La Marquesa se traga su orgullo, agradece a Ignacio su valentía con la turba y aprovechan la charla para hablar del noviazgo de sus respectivos hijos. Adolfo, Tomás y el capataz, logran que la Marquesa acepte reforzar la seguridad, aunque considera que, de cara a los mineros, refleja debilidad y es un gesto que sugiere aceptar responsabilidades. Francisca, mejora sin las pastillas y Antoñita, aplica una nueva estrategia, sembrarle temor contándole los peligros que acechan en Puente Viejo.

Tomás recibe a Matías que le exige, como representante de los mineros, reforzar la seguridad e indemnizar a los afectado en el accidente. Matías se sorprende al comprobar que el hijo de la marquesa acepta sus peticiones. Adolfo visita a Rosa que se deshace en amores pero el joven frena su ímpetu, prometió a Ignacio cuidarla y respetarla. Le alegra, informándole que su madre está dispuesta a visitar La Casona para formalizar el noviazgo.

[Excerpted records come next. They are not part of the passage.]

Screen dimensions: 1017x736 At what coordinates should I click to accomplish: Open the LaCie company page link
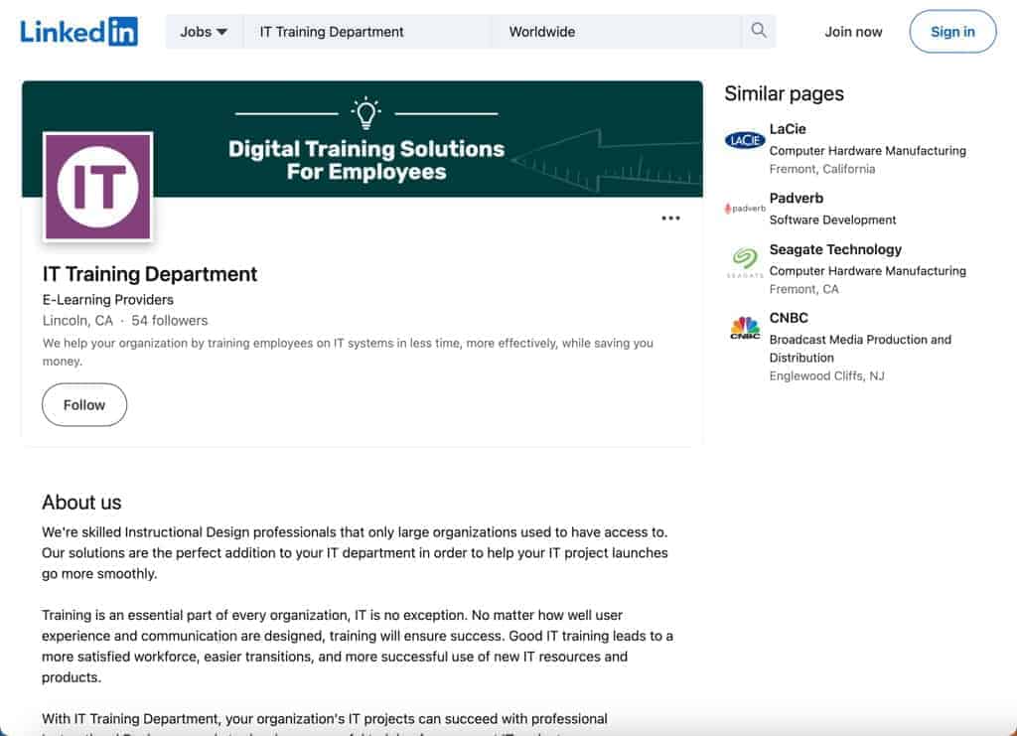786,128
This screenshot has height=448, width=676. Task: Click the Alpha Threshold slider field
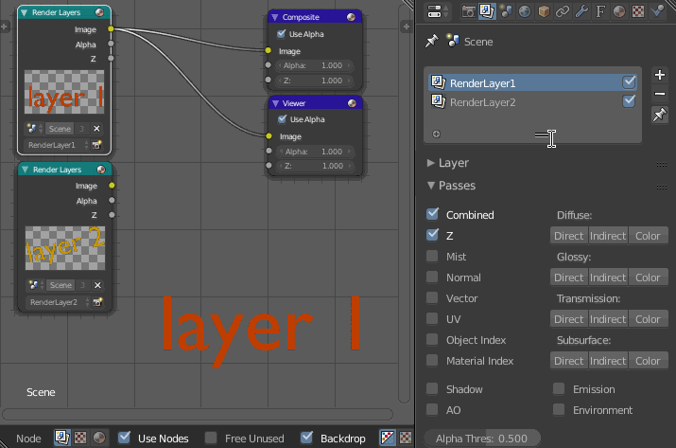pos(480,438)
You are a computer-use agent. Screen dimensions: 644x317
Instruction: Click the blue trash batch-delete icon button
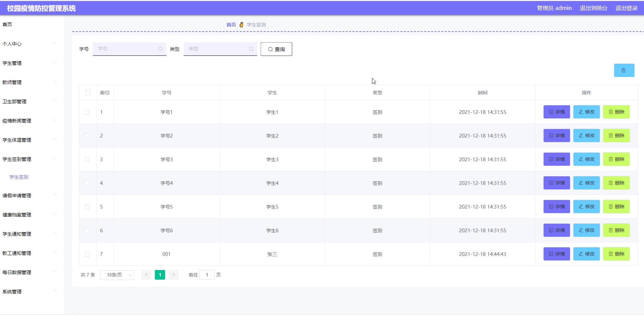[x=624, y=70]
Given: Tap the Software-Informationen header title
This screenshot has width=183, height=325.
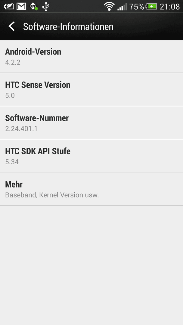Looking at the screenshot, I should [x=68, y=26].
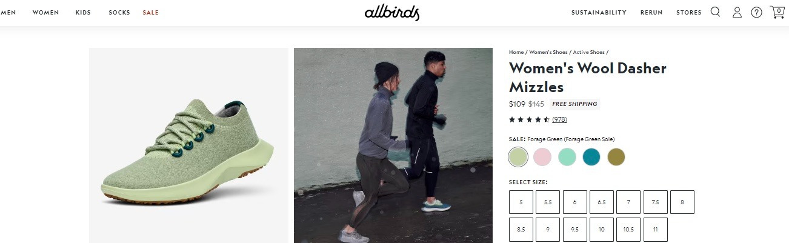Viewport: 789px width, 243px height.
Task: Select size 7.5
Action: 655,202
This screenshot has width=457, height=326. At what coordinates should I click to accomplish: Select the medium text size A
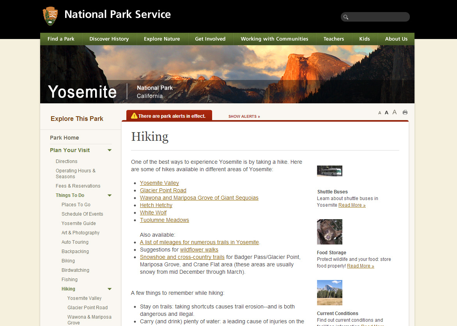pos(387,113)
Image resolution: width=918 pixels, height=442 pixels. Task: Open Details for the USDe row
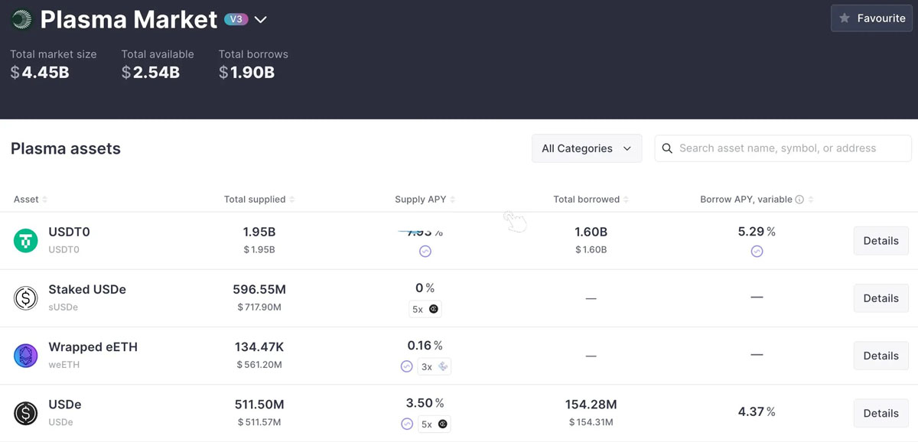point(881,412)
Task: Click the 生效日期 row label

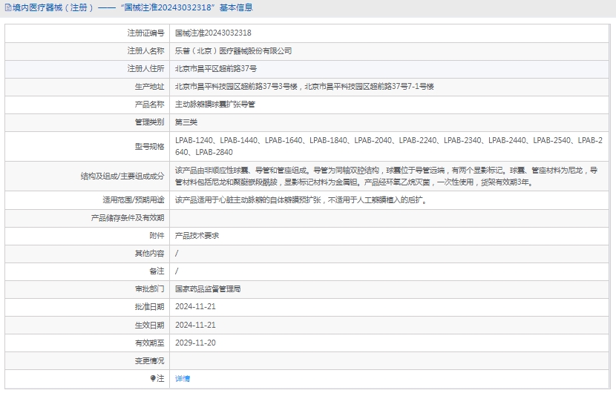Action: pos(150,325)
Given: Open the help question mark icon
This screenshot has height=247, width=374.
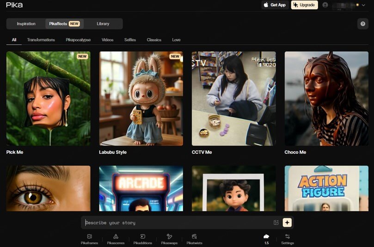Looking at the screenshot, I should click(363, 24).

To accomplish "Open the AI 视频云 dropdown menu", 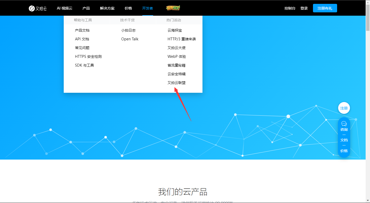I will point(64,8).
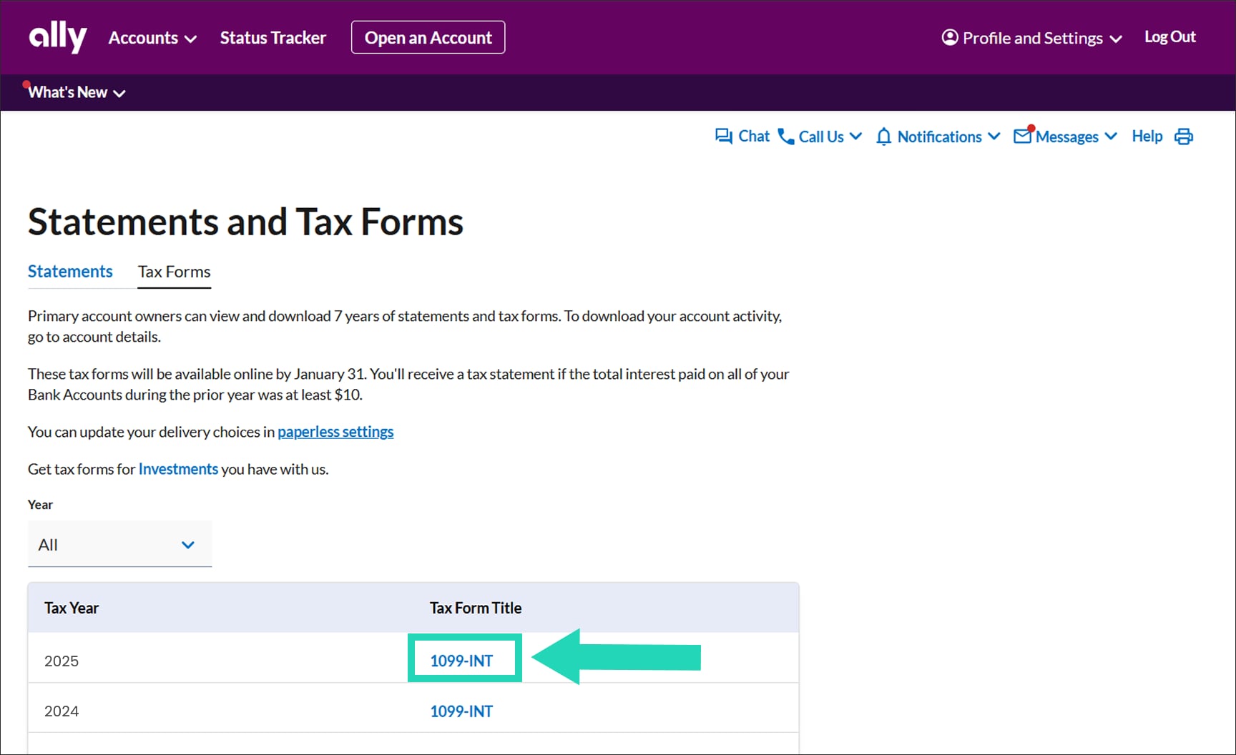1236x755 pixels.
Task: Expand the What's New section
Action: click(77, 92)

Encarnación refiere a su hija la actuación de Ignacio y su defensa de la marquesa, algo que no sorprende a la joven, convencida que los poderosos se cubren entre ellos. Alicia recibe la visita sorpresa de Matías que le detalla lo conseguido en la reunión con Tomás, pero ella, no cree que sea suficiente, ni muestra ningún entusiasmo por lo conseguido. Matías intenta arreglarse con su esposa, pero Marcela no olvida que salió corriendo detrás de su amante, delante de toda la plaza y, aunque Matías le asegura que todo ha terminado, ella ya no confía en sus promesas.

Carolina percibe que Pablo empeora y le insta a huir juntos cuanto antes. En La Casona, se celebra una comida para homenajear la valentía de Ignacio, a la que asisten Urrutia, Encarnación y Adolfo. Marta disimula su angustia y, en cuanto puede, se marcha a la cocina, pero Adolfo se ha cortado y coincide allí con ella y, al reparar que sangra, se acerca a curarle.